Kami sekarang tinggal di Rumah Si Mbah. Kami sebenarnya sudah dua kali tinggal di sini. Tinggal yang pertama, kami hanya bertahan setengah tahun. Ketika itu kami harus pindah dari sini untuk tinggal di Ciampea selama beberapa bulan lamanya. Di kali kedua kami tinggal di sini, kami masih bertahan sampai sekarang dan mungkin akan menetap (entah sampai berapa lama). Lucunya, waktu pindah ke sini yang pertama, barang kami diangkut Safar, sementara kami sebenarnya berencana untuk menetap lebih lama di sini ketika itu. Tapi, mungkin karena melibatkan si Safar, aku sendiri sampai tidak menyangka kalau pada suatu hari kami harus pindah lagi dari sini karena suatu alasan--entahlah, mungkin ada perjalananku yang belum rampung. Sementara itu, pada perpindahan ke sini untuk yang kedua kalinya, barang kami tidak diangkut Safar, padahal kami menghubungi dia. Malam itu Bang Safar tidak bisa mengurusi kami karena ada pekerjaan lain. Dia lalu mendelegasikan tugasnya kepada temannya meskipun mobil boks yang digunakan tetap punya Safar. Walhasil, kami belum pindah-pindah lagi, tuh, dari tempat ini sampai sekarang. Jika saja yang datang malam itu Safar, mungkin kami hari ini sudah berada di tempat tinggal yang lain lagi. Hehehe.

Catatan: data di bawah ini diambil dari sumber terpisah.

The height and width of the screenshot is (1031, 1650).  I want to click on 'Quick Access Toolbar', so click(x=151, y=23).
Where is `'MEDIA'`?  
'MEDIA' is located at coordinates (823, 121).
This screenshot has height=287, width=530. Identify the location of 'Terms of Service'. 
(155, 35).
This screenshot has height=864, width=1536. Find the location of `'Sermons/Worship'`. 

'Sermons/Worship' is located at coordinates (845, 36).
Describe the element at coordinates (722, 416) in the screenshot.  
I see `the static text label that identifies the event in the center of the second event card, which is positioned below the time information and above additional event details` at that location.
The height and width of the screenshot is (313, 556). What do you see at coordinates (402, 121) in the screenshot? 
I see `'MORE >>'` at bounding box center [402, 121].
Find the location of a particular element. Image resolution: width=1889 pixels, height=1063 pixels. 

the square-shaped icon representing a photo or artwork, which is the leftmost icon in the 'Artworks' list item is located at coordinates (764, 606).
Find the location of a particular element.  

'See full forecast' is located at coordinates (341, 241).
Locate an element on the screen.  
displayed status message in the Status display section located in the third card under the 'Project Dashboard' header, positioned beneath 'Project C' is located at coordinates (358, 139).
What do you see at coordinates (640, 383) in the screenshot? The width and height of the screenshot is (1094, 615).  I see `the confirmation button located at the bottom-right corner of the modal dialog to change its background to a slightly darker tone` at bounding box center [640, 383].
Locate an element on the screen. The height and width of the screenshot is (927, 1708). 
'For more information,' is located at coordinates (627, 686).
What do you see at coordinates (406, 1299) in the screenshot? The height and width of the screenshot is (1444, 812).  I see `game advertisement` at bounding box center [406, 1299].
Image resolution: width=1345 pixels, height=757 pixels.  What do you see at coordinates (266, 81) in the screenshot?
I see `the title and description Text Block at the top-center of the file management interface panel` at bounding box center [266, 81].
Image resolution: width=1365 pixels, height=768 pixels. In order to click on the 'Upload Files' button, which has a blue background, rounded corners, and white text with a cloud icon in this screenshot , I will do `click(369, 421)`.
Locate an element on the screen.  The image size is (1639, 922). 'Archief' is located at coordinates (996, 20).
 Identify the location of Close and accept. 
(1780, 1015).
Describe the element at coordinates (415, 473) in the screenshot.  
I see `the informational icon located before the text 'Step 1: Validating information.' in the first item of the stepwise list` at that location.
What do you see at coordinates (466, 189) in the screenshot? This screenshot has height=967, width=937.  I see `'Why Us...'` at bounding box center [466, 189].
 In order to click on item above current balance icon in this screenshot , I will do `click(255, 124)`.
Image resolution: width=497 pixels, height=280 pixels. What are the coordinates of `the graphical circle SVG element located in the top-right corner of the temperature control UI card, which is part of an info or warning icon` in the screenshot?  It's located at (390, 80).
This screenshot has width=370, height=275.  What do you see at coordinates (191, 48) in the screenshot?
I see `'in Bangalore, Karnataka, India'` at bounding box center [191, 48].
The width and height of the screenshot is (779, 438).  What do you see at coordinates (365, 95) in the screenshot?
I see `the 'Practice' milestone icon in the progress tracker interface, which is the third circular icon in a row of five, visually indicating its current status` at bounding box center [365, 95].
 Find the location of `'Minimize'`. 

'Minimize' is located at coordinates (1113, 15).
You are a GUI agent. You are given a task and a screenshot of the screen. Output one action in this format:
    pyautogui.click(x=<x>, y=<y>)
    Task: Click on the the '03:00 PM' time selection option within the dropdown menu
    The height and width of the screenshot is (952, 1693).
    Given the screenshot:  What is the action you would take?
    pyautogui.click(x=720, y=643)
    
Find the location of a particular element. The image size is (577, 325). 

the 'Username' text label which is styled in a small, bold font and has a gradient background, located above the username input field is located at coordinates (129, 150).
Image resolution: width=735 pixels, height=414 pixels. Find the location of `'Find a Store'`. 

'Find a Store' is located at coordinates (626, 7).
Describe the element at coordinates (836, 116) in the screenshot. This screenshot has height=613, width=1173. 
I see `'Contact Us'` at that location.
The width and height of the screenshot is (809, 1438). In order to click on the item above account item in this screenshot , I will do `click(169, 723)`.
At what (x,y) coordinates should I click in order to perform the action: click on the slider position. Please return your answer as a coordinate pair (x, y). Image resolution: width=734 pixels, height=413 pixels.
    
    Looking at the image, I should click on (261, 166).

Aku jadi merasa lucu sendiri karena cerita ini menurutku unik. Sebuah kebetulan yang relate banget, bukan? Safar, perjalanan, dan simbol. Kalian percaya ada kebetulan enggak, sih, di dunia ini? Kalau aku enggak. Daun yang jatuh saja sudah menjadi bagian pengetahuan-Nya, apalagi ini urusan sebesar badan Safar. Hehehe. Tapi, percayalah, kesadaran ini pun baru muncul ketika aku menuliskan kisah si Safar ini. Awalnya, aku menulis tentang dia hanya karena aku tiba-tiba mengingatnya. Lantas, menurutku, cerita tentang dia itu penting sebagai benang merah perjalanan #petualangansepuluh ini. Tapi, begitu ditelusuri, wah, aku jadi merasa takjub sendiri. Ternyata, petunjuk Tuhan itu begitu nyata, ya, dan unik. Di awal dikasih ketemu Safar dan secara "kebetulan" dia datang lagi di kali kedua ketika memesan lewat aplikasi, itu mungkin Tuhan sedang kasih tahu aku tentang takdirku di depan. Andai manusia bisa peka pada hal-hal semacam ini, tentu kita dapat memahami cara Tuhan berkomunikasi dengan kita, ya. Dengan begitu, kita juga bisa lebih mengetahui jalan kita, bersiap diri, dan tetap tenang menghadapi apa pun yang ditakdirkan oleh Yang Mahatahu.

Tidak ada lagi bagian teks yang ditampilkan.